The Freedom Front Plus says that even if the Oilgate scandal ruins the party financially, it won’t disclose its sources and will contest empowerment company Imvume Management court bid to force it to do so.

The issue stems from disclosures about the scandal that FF+ chief whip Corne Mulder made in the National Assembly in June.

In May, Imvume obtained a court order gagging the Mail & Guardian from revealing that it donated R11-million to the African National Congress before last year’s general elections.

The money was part of R15-million Imvume received from PetroSA as an ”advance” for oil condensate, which came from international resource trader Glencore International.

Instead of paying the money to Glencore, Imvume allegedly paid it to the ANC as a donation. When Imvume did not pay Glencore, PetroSA allegedly had to pay another R15-million to Glencore.

Imvume lifted the order against the M&G after the FF+, using its parliamentary privilege, disclosed details of the transaction.

In a notice of motion tabled in the Assembly, Mulder said Imvume allegedly made payments to a company owned by Bonga Mlambo (brother of Deputy President Phumzile Mlambo-Ngcuka, who was then minerals and energy minister) and to a company that undertook renovations to the private home of Minister of Social Development Zola Skweyiya, from the funds paid to it by PetroSA.

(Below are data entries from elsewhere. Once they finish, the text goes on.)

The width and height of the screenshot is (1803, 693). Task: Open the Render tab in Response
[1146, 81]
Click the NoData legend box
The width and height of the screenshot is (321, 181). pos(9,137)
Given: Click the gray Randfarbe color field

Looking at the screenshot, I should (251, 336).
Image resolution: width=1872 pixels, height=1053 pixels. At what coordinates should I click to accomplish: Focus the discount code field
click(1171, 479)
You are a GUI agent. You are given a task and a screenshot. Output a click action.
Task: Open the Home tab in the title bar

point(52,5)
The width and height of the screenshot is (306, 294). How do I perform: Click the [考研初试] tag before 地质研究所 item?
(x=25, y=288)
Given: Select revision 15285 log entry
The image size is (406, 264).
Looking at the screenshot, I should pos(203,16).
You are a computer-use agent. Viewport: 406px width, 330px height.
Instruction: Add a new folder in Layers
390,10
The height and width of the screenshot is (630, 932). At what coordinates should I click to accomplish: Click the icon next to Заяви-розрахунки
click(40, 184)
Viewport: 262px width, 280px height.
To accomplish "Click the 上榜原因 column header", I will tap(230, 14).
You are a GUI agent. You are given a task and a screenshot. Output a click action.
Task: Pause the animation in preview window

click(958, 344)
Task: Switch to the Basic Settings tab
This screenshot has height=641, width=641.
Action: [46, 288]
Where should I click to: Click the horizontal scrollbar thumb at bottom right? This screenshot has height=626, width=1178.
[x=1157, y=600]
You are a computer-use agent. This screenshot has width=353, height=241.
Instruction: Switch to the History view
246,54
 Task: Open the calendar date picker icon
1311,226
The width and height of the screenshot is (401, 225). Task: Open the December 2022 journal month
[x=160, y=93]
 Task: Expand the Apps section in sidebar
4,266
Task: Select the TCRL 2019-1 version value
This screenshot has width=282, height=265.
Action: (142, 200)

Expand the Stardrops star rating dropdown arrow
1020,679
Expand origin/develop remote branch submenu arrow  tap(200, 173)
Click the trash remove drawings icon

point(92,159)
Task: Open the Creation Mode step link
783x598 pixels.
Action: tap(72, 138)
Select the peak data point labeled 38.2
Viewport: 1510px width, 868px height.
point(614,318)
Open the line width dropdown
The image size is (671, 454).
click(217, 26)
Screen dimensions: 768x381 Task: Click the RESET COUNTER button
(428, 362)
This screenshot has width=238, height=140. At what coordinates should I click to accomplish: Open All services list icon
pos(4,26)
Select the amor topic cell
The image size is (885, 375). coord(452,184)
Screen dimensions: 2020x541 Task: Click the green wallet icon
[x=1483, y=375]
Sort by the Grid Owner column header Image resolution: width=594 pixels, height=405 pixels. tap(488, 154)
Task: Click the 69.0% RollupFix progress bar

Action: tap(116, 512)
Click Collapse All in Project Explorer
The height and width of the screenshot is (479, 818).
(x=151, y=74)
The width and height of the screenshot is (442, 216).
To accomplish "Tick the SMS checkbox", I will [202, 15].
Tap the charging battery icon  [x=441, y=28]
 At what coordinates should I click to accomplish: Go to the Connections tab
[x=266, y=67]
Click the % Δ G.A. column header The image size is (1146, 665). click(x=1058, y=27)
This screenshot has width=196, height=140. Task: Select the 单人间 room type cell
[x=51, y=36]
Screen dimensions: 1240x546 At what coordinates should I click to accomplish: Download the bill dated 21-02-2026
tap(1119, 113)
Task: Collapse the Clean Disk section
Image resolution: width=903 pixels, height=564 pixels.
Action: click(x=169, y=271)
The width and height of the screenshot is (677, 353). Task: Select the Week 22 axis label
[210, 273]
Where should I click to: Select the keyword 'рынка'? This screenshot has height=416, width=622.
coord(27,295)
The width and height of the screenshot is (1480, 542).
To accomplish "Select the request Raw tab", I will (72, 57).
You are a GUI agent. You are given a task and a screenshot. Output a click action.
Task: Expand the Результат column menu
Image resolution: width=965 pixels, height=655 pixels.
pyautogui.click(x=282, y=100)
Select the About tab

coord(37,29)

The party also laid a complaint against PetroSA for maladministration of public funds, following the motion tabled in Parliament.

The public protector investigated the matter, but ruled that there was no wrongdoing on PetroSA’s part at the time.

Subsequent to the publication of the public protector’s findings, the FF+ also laid charges of fraudulent and reckless trading against Imvume with the Cape Town police.

Imvume then threatened to take the FF+ to court unless it disclosed its sources, which the FF+ said it would not do. Imvume has since filed a court application to have the FF+ declared in contempt and compel it to disclose its sources for the information.

”From the FF Plus’ point of view, this is a very serious matter that fundamentally affects the principles of parliamentary privilege, the right of freedom of speech and press freedom,” the party said in a statement on Wednesday.

”Politically we are approaching the local government elections. Local elections are very expensive, as they are contested in thousands of wards. We were advised that a court case […] will be very expensive.

”We understand that if we stand to lose the case having to pay legal costs, it may ruin the party financially,” said the statement. ”Yet the FF+ decided that we won’t disclose our sources and that we shall contest the case in court.”

MP Willie Spies told the Mail & Guardian Online that the FF+ is doing this because its defence is strong.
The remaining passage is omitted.